__RECORDS FOR THE TASK__
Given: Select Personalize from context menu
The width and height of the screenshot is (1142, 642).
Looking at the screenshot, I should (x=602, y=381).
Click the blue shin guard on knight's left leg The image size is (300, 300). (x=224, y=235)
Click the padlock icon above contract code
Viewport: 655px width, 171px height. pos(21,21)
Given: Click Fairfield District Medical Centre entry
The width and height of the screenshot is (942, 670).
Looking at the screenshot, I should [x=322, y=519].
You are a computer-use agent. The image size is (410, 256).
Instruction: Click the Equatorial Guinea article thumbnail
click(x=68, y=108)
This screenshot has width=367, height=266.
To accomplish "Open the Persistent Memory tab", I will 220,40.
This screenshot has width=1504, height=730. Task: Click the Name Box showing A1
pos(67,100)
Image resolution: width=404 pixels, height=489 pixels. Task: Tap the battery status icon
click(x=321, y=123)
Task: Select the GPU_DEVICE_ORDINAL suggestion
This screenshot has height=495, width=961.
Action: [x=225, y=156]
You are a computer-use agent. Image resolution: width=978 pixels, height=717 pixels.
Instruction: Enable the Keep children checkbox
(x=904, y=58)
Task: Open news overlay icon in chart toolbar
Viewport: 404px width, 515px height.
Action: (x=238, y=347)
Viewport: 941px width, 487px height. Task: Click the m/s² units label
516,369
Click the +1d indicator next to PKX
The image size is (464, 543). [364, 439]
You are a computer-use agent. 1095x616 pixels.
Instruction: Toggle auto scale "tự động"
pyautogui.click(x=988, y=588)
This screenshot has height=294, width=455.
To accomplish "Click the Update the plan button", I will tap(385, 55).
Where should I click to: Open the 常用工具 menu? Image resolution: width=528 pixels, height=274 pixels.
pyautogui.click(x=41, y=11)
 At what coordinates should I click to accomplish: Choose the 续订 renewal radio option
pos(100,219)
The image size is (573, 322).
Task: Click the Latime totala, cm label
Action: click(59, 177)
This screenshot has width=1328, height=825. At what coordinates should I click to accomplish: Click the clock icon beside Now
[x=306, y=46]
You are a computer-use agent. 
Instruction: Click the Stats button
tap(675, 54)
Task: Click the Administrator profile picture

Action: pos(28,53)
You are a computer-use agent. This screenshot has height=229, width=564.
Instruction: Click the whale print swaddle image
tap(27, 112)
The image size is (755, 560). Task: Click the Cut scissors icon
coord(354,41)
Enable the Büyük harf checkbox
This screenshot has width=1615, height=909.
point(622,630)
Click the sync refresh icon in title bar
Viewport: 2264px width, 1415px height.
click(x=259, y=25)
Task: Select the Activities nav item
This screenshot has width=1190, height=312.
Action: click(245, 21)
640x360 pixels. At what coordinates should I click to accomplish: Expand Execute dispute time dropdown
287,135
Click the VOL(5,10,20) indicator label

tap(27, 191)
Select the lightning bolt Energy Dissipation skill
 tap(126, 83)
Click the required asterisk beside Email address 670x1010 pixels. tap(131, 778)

__OBJECTIVE__
Can you copy out the entries again, everything in them, from the line containing "Click the VOL(5,10,20) indicator label" through the end of the entries, shifting every coordinate in the answers by adding 30?

__REPLY TO THE EXERCISE__
Click the VOL(5,10,20) indicator label

tap(57, 221)
Select the lightning bolt Energy Dissipation skill
 tap(156, 113)
Click the required asterisk beside Email address 670x1010 pixels. tap(161, 808)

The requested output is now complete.